Wer ich wirklich war… ertrug ich nicht. Es schien in der Tat unerträglich zu sein, meine Lebensgeschichte Revue passieren zu lassen. So unerträglich, dass jede tiefere Begegnung mit ihr, in mir den Wunsch weckte zu sterben.
Jemand anderes zu sein, schien die schönste und liebreizendste Lüge zu sein, die ein Kind sich ausdenken konnte, das vor seiner Realität fliehen musste. Und es ist befremdlich zu beschreiben, wie es sich anfühlt, innerlich auseinandergefallen zu sein, einer Kohärenz hinterherzutrauern, die einst allgegenwärtig war und es nun nie mehr sein wird.

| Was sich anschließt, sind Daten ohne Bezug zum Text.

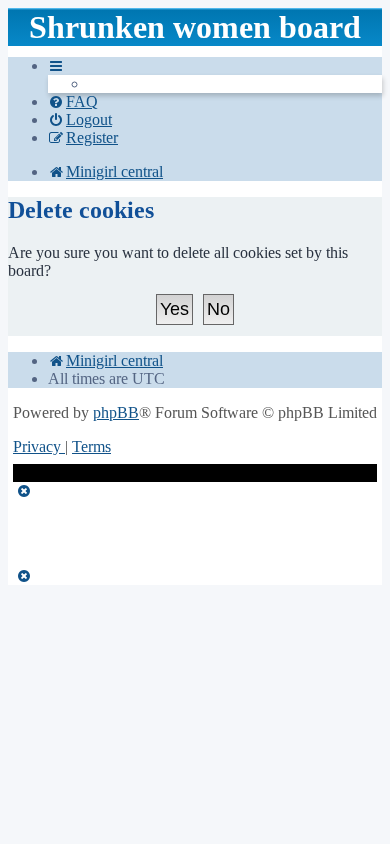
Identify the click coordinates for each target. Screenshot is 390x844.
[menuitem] (73, 101)
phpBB (116, 412)
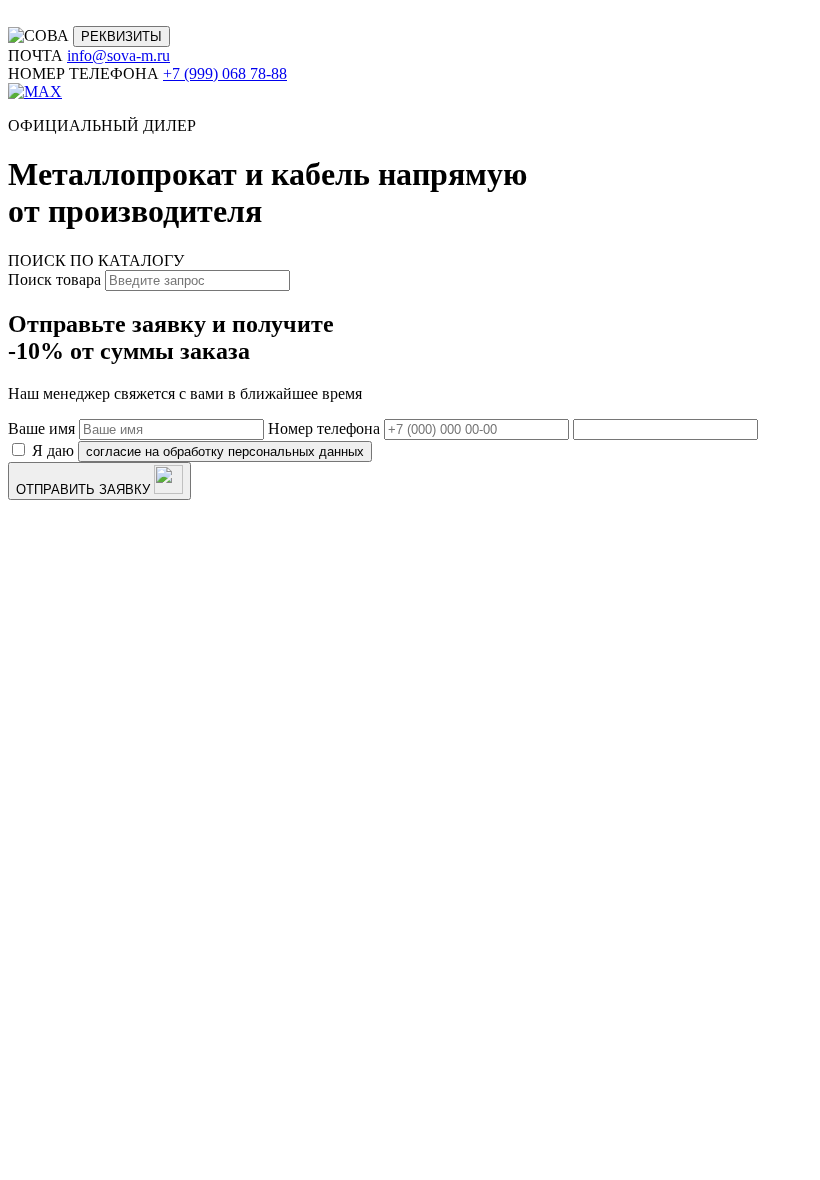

Wer einst meinen Platz einnahm, wenn ich in die Schule ging und mit meiner Familie an einem Tisch saß, existiert nur noch vage in Träumen, die mich nachdenklich werden lassen. In aller Eintaglebigkeit, schleichendem Zeitgefühl und entwurzeltem Alleinsein habe ich einen Ort gefunden, mich selbst zu suchen. Hier, innerhalb dieser vier Wände, in denen niemand außer mir auf mich einwirken kann.
Und sodann ich mich gefunden habe, möchte ich hinaus in die Welt, um endlich das Leben zu führen, das mir gehört.